“I was totally fine”. My eyes were wet as I held back tears. I explained to my husband, “when I wear my running stuff I feel safe. It’s like my armour.” I had just returned from a 5.6km run (the .6 is very important – you know it fellow runner). A run alone in the dark. I ran because I wanted to. I ran because I could. It wasn’t part of any training plan. I just really wanted to run.
Safety first obviously so I had been wearing a ridiculous amount of reflective gear along with a light up flashing armband. Hello! Coming through! All I needed was a siren and I’m pretty sure I could have parted traffic. I didn’t wear headphones to allow me to focus fully on my surroundings. I could notice the sounds and the smells. Running in the dark smells differently to running in the daytime. It totally does! I swear!!! Anyway I arrived home, flopped on the sofa (no stretching – naughty!) and launched into that post-run yabbering away thing. You know where you discuss each step in great detail? …so then I saw this…then I was wondering that…and I felt like…etc etc. It was during this conversation that the husband asked me if I had been ok running alone in the dark. I already knew the answer to this as I’d been pondering it during the run; yes. Yes I felt fine. Not afraid.

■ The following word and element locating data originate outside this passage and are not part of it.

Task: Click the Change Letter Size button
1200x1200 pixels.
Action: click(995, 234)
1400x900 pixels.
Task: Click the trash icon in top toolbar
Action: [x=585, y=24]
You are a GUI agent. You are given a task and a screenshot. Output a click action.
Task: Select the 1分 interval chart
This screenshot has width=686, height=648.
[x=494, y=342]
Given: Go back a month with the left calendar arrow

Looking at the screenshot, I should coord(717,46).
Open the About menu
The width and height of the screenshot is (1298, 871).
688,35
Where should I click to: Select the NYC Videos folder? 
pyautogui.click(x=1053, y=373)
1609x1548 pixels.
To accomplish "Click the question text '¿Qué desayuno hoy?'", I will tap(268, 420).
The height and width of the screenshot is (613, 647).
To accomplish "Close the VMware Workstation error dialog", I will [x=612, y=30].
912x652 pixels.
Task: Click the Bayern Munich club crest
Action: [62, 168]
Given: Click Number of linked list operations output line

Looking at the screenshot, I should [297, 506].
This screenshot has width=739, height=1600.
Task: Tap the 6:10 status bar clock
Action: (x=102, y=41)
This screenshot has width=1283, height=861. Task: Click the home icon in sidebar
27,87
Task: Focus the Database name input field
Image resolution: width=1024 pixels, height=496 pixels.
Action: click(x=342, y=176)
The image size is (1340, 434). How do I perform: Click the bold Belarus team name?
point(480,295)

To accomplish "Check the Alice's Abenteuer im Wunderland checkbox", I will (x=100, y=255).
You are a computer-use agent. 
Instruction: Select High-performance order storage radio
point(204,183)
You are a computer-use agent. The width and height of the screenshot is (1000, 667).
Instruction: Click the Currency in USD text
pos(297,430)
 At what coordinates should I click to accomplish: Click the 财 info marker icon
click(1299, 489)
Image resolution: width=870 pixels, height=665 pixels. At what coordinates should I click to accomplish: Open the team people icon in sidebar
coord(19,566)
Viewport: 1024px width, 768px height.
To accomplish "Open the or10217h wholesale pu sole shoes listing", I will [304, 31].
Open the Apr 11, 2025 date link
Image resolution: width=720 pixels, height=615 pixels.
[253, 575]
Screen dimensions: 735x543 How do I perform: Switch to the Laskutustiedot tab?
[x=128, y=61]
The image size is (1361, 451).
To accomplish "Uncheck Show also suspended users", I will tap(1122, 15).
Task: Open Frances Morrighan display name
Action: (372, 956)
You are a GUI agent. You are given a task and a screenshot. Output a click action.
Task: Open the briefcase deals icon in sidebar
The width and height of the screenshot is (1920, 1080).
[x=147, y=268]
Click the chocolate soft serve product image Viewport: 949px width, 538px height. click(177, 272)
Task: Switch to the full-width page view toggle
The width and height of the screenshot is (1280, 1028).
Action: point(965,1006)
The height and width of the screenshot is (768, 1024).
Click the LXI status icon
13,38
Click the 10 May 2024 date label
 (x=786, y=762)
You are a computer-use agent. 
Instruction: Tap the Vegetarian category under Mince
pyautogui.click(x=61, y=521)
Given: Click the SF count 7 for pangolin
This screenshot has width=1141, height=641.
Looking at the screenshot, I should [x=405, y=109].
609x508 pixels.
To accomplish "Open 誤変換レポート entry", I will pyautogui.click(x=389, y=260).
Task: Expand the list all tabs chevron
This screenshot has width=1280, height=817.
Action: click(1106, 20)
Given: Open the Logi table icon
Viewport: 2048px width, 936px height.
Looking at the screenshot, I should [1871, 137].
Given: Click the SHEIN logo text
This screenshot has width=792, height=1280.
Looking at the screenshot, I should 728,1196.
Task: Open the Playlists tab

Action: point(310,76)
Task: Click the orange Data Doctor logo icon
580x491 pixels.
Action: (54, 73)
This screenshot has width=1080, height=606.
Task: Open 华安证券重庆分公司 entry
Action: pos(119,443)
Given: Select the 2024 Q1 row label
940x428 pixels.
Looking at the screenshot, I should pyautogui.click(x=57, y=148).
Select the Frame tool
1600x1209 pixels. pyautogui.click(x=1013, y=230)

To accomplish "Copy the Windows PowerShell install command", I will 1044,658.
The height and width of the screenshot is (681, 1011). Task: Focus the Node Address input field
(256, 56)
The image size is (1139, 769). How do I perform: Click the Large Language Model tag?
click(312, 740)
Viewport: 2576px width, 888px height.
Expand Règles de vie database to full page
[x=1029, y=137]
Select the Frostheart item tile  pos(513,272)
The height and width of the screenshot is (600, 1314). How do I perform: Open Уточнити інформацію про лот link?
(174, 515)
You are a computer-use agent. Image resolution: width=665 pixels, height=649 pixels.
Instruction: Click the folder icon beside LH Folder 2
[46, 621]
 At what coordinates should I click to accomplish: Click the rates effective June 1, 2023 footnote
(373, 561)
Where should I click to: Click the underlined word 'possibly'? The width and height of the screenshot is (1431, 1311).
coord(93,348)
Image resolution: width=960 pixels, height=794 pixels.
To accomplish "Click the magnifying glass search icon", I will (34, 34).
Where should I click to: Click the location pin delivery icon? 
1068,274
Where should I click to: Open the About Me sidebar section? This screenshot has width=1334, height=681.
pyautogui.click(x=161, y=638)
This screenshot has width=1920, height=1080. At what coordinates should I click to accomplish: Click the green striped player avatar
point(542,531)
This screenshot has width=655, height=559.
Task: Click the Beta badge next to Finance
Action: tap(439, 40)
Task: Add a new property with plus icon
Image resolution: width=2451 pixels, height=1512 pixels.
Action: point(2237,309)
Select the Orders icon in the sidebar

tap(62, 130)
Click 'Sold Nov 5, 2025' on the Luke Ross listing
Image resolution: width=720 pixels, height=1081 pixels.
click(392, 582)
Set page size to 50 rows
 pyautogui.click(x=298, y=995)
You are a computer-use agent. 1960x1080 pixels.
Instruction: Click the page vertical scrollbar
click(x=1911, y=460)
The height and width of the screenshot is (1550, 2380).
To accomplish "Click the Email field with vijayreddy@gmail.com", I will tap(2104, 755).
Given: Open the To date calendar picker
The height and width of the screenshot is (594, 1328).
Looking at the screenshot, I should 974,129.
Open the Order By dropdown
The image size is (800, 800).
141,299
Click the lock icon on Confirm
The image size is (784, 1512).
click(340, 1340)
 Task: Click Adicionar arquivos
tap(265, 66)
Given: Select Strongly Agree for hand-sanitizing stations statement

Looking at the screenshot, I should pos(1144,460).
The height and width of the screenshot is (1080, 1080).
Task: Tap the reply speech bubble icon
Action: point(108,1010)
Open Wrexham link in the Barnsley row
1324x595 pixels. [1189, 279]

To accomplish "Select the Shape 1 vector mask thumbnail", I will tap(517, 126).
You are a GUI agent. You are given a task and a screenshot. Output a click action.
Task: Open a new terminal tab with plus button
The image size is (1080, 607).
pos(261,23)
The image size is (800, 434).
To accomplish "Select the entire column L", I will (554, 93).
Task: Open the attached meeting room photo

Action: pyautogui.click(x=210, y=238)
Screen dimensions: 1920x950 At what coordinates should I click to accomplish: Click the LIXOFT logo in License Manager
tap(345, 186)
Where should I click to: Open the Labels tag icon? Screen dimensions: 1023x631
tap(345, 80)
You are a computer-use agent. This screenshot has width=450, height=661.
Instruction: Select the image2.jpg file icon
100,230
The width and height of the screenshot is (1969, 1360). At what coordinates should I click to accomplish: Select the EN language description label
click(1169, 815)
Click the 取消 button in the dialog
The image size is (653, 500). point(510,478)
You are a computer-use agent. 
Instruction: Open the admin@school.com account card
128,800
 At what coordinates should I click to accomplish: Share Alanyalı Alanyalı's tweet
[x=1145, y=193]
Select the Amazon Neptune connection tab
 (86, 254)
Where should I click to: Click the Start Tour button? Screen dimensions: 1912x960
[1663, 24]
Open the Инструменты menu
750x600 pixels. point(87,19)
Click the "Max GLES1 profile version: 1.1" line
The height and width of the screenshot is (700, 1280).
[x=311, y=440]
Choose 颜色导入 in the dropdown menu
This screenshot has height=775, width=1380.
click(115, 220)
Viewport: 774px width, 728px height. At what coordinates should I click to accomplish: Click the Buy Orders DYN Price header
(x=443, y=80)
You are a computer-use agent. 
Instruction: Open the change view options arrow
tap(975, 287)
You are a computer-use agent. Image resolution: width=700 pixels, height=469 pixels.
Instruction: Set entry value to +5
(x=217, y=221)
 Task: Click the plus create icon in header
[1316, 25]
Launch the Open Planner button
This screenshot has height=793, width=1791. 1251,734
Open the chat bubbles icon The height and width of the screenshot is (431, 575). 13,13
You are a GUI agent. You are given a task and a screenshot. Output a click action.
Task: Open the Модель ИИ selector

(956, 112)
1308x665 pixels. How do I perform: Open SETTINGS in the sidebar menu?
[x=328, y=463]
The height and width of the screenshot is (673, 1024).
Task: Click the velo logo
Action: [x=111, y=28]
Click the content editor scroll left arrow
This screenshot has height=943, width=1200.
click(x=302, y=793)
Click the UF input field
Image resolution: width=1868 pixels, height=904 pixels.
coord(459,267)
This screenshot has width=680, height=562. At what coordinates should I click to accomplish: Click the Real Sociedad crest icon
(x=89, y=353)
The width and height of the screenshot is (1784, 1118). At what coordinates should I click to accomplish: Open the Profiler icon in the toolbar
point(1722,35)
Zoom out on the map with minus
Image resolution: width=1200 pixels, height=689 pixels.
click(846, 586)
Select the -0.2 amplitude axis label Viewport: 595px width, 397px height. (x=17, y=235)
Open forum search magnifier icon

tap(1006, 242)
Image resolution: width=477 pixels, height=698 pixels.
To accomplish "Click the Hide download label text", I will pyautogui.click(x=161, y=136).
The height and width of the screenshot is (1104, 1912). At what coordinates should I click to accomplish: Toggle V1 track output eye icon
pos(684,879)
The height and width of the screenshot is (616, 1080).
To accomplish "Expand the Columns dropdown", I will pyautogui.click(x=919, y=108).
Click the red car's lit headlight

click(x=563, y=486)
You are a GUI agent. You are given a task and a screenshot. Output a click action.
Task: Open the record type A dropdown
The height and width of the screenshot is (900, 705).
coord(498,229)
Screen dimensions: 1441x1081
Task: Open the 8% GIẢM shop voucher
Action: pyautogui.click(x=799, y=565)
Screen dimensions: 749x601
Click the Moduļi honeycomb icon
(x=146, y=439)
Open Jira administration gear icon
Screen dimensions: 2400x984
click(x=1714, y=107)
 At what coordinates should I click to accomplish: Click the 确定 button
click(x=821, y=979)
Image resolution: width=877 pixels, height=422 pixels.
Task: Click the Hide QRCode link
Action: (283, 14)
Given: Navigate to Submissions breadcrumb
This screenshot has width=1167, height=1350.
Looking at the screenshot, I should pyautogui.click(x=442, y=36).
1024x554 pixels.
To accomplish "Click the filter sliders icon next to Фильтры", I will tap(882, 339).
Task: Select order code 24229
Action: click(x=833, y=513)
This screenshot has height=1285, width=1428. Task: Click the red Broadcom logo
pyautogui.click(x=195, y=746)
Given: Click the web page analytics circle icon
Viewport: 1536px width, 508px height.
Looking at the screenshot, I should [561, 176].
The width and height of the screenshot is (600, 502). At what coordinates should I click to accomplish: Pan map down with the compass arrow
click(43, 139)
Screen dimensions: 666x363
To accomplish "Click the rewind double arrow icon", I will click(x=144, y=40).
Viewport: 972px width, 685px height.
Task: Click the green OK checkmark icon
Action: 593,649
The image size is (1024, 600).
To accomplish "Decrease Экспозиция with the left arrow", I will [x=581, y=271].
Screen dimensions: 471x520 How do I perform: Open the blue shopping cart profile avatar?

I started to explain to him and found myself choking back tears. “When I wear my running stuff I feel safe. My running gear is like my armour”. I was feeling intense, yet different, emotions simultaneously. This is why Borderline Personality Disorder is also called Emotionally Unstable Personality Disorder (EUPD). Emotionally unstable? Yeah, just a bit!
Part of me was bursting with happiness and pride (remember extreme emotions so very happy = tears). I was just so pleased by Runner Kate’s achievements and, seeing as I am Runner Kate, I guess that meant my own achievements. Cool.
Don’t get me wrong I still feel fear when Lycra clad. The difference is that the fear doesn’t overwhelm me, it doesn’t stop me from functioning, I can work through it. That’s Runner Kate. I like her. Oh my god I like something about myself. That’s huge.
So, when I put my running stuff on, it brings out the good things that already exist within me, they just need a bit of help to show themselves. In my running gear I feel stronger, I feel powerful, I feel like the person I want to be. Undoubtedly my running kit is my armour. It is not a costume, I am not pretending to be someone I am not. The Lycra me is the real me. Now, I wonder if I can convince the husband that I need some more???
PS I ain’t going to lie; this is the second time I wrote this post. The first one completely disappeared and it was better than this version but suck it up people! WordPress crashes – yargh!!!